Dynamic methodfor direct integration of the equations of motion in time in linear and non-linear statements. Analysis may be carried out with account of loading / erection history. At the final stage of this history, an impulse load is automatically generated and applied to nodes within a specified period of time. This method makes it possible to consider the damping effects.
Loads and load combinations
For analysis on progressive collapse, loads are defined as normative long-term ones. To replace design loads with normative long-term ones, it is possible to indicate the coefficient for load at each stage of construction. So, there is no need to define the loads once again.

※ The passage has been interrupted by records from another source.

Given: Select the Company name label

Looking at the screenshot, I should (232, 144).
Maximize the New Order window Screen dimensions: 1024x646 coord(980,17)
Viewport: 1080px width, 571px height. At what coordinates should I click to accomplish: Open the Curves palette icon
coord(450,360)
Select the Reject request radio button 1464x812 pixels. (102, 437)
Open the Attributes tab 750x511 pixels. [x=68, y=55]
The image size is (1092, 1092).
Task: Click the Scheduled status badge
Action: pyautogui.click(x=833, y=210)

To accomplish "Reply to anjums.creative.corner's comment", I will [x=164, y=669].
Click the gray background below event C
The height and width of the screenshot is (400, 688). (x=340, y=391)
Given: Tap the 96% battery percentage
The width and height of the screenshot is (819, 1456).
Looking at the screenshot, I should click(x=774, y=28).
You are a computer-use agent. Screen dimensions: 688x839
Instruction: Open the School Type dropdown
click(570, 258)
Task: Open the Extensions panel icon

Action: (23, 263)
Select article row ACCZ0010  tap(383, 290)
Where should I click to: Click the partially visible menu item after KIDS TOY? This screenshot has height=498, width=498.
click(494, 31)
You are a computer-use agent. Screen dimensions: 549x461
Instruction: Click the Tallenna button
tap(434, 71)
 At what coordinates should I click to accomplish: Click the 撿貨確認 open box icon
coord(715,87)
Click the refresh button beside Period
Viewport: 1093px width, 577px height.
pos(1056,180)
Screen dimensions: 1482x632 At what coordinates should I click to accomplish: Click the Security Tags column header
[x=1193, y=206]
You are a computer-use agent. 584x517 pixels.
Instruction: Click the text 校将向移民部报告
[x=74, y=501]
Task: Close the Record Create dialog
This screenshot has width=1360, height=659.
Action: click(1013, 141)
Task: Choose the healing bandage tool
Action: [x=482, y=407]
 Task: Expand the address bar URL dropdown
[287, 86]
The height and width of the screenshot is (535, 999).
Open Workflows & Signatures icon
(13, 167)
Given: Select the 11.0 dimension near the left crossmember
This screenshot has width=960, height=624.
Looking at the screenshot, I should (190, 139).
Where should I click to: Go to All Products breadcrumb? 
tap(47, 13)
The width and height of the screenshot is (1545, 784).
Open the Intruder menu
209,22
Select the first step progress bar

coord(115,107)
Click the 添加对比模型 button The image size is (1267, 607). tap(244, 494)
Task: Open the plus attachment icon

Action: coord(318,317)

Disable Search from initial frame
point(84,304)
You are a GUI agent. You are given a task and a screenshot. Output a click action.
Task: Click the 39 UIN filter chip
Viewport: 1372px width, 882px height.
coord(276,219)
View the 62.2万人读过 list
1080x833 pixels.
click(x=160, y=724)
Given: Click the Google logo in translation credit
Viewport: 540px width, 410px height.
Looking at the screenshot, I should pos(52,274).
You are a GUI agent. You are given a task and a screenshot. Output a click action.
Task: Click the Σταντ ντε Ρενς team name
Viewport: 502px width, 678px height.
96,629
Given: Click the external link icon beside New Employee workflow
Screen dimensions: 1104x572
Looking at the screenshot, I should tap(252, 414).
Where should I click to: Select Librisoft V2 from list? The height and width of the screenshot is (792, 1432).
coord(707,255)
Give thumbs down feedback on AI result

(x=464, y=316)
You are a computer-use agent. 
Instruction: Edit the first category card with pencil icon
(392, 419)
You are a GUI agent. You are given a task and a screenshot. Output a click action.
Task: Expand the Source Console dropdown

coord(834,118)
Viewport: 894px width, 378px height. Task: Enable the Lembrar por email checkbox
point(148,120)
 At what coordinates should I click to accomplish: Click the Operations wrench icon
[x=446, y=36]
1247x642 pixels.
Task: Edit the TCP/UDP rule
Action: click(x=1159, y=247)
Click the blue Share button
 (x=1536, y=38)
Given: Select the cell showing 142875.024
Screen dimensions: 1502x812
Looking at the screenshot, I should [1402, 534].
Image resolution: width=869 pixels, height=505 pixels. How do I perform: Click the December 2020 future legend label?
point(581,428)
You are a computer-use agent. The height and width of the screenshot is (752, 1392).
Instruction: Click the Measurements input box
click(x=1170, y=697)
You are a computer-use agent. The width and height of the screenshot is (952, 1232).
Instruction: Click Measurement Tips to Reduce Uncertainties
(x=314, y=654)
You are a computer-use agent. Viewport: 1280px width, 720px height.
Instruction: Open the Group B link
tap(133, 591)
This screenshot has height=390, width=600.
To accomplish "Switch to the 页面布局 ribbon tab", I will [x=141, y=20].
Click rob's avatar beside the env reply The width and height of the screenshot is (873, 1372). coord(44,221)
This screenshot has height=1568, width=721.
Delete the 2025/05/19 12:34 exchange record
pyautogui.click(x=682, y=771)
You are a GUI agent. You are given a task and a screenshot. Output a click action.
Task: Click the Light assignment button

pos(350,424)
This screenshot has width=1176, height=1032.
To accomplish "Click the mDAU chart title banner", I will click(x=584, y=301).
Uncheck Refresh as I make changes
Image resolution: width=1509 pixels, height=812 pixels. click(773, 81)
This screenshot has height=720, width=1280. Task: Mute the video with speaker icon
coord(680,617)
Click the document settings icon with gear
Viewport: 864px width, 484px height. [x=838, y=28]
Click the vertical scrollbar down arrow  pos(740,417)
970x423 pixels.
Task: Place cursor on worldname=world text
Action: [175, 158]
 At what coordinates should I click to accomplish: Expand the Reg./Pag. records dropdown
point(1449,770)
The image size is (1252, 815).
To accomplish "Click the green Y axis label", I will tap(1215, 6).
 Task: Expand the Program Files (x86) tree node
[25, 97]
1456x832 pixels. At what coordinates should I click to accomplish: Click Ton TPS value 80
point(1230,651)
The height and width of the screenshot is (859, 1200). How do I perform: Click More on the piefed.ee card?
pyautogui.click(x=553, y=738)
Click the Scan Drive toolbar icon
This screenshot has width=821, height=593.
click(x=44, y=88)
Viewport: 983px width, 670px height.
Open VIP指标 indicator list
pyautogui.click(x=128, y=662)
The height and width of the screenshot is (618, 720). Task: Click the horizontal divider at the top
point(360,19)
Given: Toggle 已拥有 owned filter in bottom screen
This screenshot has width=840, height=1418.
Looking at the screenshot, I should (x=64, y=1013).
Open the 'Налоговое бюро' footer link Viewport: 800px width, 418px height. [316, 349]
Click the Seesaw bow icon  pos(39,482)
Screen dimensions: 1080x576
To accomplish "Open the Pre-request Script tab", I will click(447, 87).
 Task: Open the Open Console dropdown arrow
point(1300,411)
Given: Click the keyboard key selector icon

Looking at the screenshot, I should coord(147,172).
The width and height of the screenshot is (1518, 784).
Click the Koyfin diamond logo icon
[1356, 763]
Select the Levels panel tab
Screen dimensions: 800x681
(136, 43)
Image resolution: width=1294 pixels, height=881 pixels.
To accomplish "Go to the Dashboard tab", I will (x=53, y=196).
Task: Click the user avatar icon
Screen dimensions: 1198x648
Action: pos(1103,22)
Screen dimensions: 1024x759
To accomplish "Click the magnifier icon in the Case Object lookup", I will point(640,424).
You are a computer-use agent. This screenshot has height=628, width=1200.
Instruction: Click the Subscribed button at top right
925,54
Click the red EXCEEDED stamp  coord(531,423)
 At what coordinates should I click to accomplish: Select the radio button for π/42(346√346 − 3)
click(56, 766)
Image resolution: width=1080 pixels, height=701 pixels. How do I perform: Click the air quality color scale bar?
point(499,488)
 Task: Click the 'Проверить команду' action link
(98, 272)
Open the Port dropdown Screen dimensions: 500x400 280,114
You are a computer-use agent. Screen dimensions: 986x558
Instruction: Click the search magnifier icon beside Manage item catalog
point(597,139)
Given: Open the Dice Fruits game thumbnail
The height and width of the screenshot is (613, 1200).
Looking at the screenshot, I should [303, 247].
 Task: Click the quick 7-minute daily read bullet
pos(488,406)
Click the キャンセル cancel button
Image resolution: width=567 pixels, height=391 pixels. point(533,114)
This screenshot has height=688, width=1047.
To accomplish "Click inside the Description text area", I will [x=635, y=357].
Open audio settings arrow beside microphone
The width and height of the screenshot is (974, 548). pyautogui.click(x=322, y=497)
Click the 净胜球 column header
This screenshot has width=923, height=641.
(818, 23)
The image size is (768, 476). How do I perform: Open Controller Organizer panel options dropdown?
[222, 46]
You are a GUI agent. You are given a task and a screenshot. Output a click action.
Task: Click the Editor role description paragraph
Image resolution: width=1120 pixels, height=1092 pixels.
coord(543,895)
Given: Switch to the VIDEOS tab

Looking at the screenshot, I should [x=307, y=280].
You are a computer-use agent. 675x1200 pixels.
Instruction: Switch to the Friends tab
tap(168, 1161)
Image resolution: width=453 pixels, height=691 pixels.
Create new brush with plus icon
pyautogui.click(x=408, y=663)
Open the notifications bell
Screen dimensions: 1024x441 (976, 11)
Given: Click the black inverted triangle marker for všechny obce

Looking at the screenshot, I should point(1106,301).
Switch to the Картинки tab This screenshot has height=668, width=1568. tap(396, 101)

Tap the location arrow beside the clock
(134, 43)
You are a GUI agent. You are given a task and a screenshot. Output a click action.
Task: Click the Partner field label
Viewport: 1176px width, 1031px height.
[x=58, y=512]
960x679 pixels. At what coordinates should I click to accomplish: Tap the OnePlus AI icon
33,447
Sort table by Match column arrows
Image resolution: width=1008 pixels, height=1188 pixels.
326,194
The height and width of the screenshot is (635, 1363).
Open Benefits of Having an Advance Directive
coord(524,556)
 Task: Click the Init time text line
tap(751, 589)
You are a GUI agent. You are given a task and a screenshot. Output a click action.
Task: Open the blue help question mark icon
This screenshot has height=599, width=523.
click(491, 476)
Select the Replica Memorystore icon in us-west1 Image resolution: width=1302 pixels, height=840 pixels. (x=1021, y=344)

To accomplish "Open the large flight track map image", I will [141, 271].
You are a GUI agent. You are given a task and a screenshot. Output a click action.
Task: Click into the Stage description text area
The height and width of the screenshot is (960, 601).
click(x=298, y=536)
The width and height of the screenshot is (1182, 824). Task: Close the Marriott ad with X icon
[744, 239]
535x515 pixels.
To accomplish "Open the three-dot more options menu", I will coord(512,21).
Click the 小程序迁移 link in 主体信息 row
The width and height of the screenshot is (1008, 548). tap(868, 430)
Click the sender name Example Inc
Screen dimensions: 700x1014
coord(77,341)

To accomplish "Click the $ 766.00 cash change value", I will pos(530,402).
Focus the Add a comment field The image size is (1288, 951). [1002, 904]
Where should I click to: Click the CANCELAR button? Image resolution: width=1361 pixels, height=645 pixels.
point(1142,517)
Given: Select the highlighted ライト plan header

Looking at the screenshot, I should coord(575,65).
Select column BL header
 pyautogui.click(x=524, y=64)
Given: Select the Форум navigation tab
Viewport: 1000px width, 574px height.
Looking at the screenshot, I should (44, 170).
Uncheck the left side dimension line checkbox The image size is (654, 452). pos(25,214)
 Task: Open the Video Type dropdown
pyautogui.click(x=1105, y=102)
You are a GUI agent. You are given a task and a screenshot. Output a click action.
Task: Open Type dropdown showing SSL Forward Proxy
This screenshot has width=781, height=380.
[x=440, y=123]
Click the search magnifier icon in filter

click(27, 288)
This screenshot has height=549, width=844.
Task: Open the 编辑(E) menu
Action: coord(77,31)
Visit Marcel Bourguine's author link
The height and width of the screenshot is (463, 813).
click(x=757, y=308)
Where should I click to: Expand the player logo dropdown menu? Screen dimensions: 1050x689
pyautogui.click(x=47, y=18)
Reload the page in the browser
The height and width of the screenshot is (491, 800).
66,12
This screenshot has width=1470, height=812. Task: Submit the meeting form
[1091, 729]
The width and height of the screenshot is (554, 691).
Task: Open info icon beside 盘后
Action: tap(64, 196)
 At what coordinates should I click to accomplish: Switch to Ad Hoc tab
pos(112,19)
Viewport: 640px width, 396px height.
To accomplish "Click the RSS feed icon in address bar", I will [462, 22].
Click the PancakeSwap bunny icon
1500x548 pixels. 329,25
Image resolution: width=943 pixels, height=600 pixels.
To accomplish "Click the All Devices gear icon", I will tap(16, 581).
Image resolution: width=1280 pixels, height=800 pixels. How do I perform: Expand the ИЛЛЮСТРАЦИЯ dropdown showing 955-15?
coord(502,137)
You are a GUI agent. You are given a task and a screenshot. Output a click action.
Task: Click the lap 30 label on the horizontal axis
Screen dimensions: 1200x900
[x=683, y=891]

For dynamic statement, DCF combinations are generated automatically:
- Option to manage the process of DCF generation for problems with time history analysis, namely, account of the coefficient of responsibility for a building / structure, generating DCF for the history previous to dynamic load (group A1) and selecting a group of forces for dynamic load (group B1 for analysis on wind pulsation, harmonic impact ; group C1 – analysis on earthquake, accelerograms; group D1 – analysis on emergency load, explosion, impact, failure of elements in analysis on progressive collapse).
- For problems in which the step-type method is applied, it is possible to generate the DCF groups. Group may be selected for each load history (groups A1-D1 and A2-D2). The DCF used to design procedure correspond to the forces at the last step of history.
Nonlinear diagrams for behaviour of materials may be generated automatically according to analysis results of linear problem taking into account the selected type of analysis (by DCF group) and the type of [_No._] of nonlinear stress-strain diagram. For analysis on progressive collapse, it will be group D1 - a specific combination (without earthquake). To do this, the normative properties of materials, the specified additional partial safety factors and ultimate strain will be taken into account when the diagram is generated.
Analysis may be performed with account of physical (plasticity, creep, etc.), geometric, genetic (erection sequence) and structural nonlinearities. Different types of nonlinearity applied in analysis on progressive collapse enable you to take into account some factors of the structures’ behaviour and obtain the correct forces in its elements (especially with account of such extreme impact, when in comparison with the operation mode, behaviour of the structures changes significantly).
Step-type and iterative phisically nonlinear finite elements
Iterative physically nonlinear FE (bar, plate and solid) with account of the unloading simulate the elastic-plastic behaviour of material and may be used for both static and dynamic analyses. It is very important to apply iterative physically nonlinear FEs in analysis on earthquake and on progressive collapse. If plastic behaviour of structures is considered, it will significantly increase the efficiency of design solutions. 2 methods of unloading are implemented: method 1 - pico-oriented hysteresis model, method 2 - model with isotropic hardening. Accounting of the plastic behaviour of materials, unloading according to the initial modulus of elasticity.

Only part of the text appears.